Navigating AI’s Impact on Markets
“We’re still in the early innings.” That’s the assessment from AGF Portfolio Manager Auritro Kundu as he joined CEO Kevin McCreadie, David Pett, Director, Investment Communications, and John Christofilos, Chief Trading Officer and Investment Management Operations Strategy for a timely discussion1 on the accelerating role of artificial intelligence in markets and investment strategy.
From the recent sell-off linked to China’s DeepSeek AI model to shifting global regulatory dynamics, the conversation unpacked the real implications of AI’s rapid evolution—and how investors should position themselves.
AI Sell-Off: Overreaction or Inflection Point?
The discussion kicks off with DeepSeek, an advanced AI model emerging from China, sparking volatility in equity markets. The concern? A cost-efficient training technique that could significantly lower AI development expenses, calling into question the current infrastructure-heavy investment cycle.
McCreadie puts it bluntly:
"I don't know that these numbers are valid. I don't know that these guys did it as cheaply. There's a whole bunch of don't-knows because of where it's coming from. I agree, it could have been political. It's literally on the day after or so that the US announced their big investment in AI."

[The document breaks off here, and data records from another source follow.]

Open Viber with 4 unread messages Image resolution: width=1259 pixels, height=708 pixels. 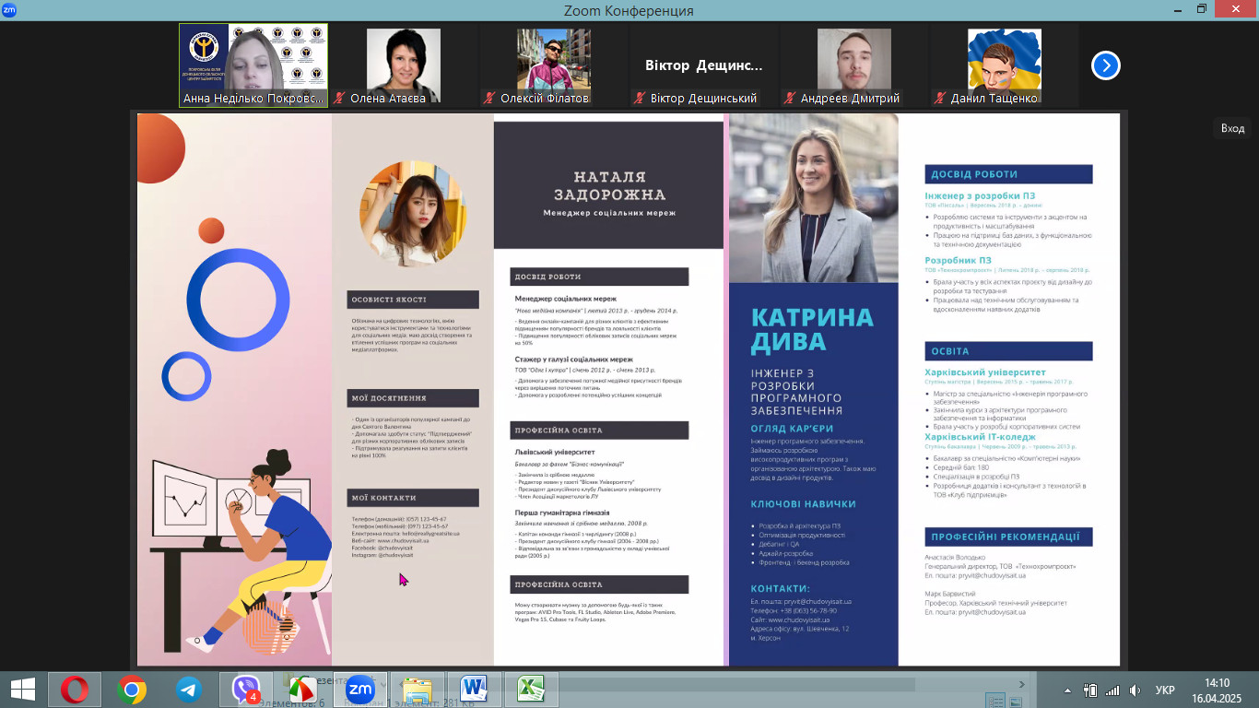(246, 689)
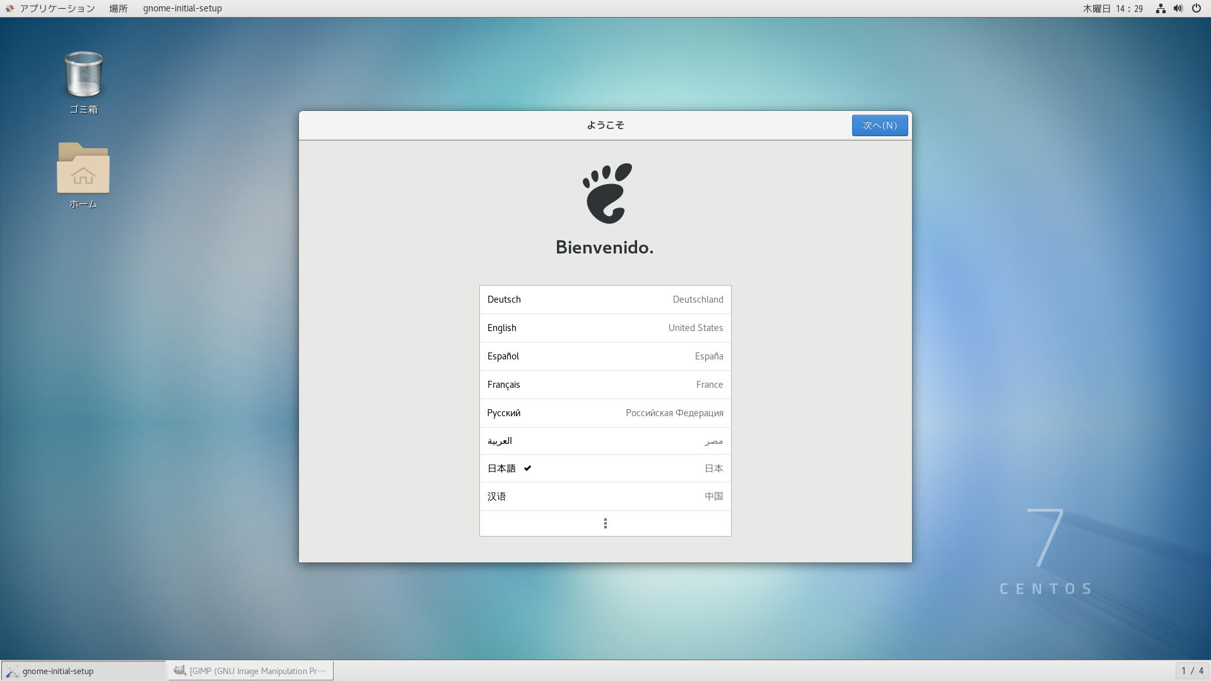Select the 日本語 language row
Screen dimensions: 1211x681
(x=605, y=468)
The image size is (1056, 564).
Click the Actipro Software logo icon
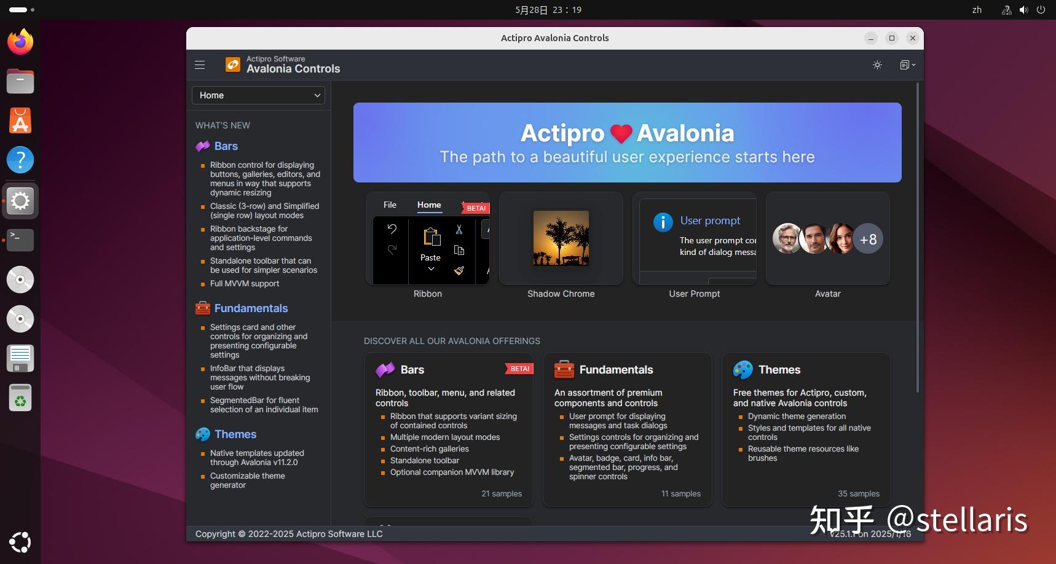pyautogui.click(x=234, y=64)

Kundu emphasizes that while the cost-effectiveness of DeepSeek's training method spooked investors, it ultimately represents a net positive for AI adoption:
"This is a good thing. The cat’s out of the bag on this. This is now in the open-source community. It’s all out there. So this is going to actually push AGI, this idea of generative AI, forward."
Yet, the market response was stark. The S&P 500 dropped 1.5% on the news—yet, intriguingly, 70% of its components were actually up. That divergence, McCreadie notes, signals a fundamental recalibration rather than broad panic:
"So it tells you that, to Auritro’s point, we had crowded into a bunch of narratives that were the same for a handful of sectors or subsectors. It wasn't really the rest of the world."
The Changing Investment Thesis in AI: Who Wins?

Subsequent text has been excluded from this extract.